• READING TEXT:
The yellowfin tuna fishing has been red hot with boats limited out or close to it. Chunking and jigging has been the ticket with Mustad Moon Risers and Nomad Streakers being the go to jigs.
I have October 2nd, 3rd, 4th (Friday, Saturday, Sunday) available for open boat charters. Price is $400 pp plus tip for mate 4 person max. Give me a call if you want to book at trip… Capt Ryan Horton a call 609-276-8032
Our last report post highlighted “It’s only getting more fishy from here!” By golly the fishing has been great since! Here’s the LBI Fishing Report Update for Sunday September 27, 2020.
By all accounts the fishing right now is very good for this point in the year. Usually late September is a doldrum with slow fishing. Not this year!
The resident bass are all fired up and actively feeding in the bay! Small bluefish are making their presence known in the bay and surf. The blowfish are still here in really big numbers. Weakfish run the tides. Blackfish are holding on structure and snapping. There’s triggerfish and sheephead too!
In The Bay
There’s a lot of opportunities fishing the back bays. Reports from the Barnegat Bay, Manahawkin Bay and waters further south are good.
Jim Shearn reported, “Non stop action with blowfish. They are plentiful in the Barnegat Bay” Pete E reported having a great day on the bay with his kids, “Got a bunch of blowfish for dinner.”
The weakfish continue to show strong. Chistine and Brain got this one fishing the Barnegat Bay. This year the local area saw a resurgence of these amazing light tackle game fish. Let’s hope this is just the start of their rebuild back to a once vibrant fishery.
The local striped bass fishing has been very good both day and night for land based anglers as well as kayak and boat anglers.
Store staffer Max caught ten bass on Saturday evening up to 28″ on topwater. “The fish were stacked up on the screen and they were chewing!” He said, “There’s some cocktail blues mixed in. They are both chasing spearing.”
Jason Wilk shared, “The back bay of LBI has bass everywhere. Fish poppers at the crack of dawn or late afternoon into dusk.”
Konrad caught this striped bass Sunday morning fishing the bayside of LBI. Konrad reported, “Was skunked the last few outings so I was really stoked to pin this one! Thank you for the recommendations!” Striped bass love top water lures and one of their favorite is the Stillwater Smack-It Popper.

• WHAT THIS TASK INVOLVES:
Resume the LBI fishing report after its final sentence and carry it forward.

• DATA BLOCK:
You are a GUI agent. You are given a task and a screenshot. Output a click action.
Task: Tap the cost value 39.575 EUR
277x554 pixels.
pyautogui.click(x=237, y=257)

• EXERCISE OUTPUT:
On The Surf
Consistent reports this weekend of small blues on the surf. They are chewing mullet. Anglers reported catching on both fresh and frozen. Pat Canti shared, “Non stop blues for over three hours on old frozen mullet and clam.?
Jaime Grant had a fun Saturday afternoon fishing the LBI surf catching snapper blues and a fluke. She also shared a photo of a nice blue claw crab haul from the bay. Expect crabbing to be good for another month or so. All depends on when the cold sets in.
Rob Switft reported that he’s catching a lot of (out of season) fluke on the south end surf. He reported, “I’m fishing the holes at low tide and catching.”
Barnegat Inlet Jetty
The tog were snapping this weekend! slaying blackfish. So many positive but we can’t share them all. David Ho (Symplex Fishing) reported, “Fish Head crab getting it done!” Jaws512 posted, “Thanks Fish Heads for the hook up!” R.Grimshaw was also in on the action amongst many other anglers. For photos check out our Instagram feed.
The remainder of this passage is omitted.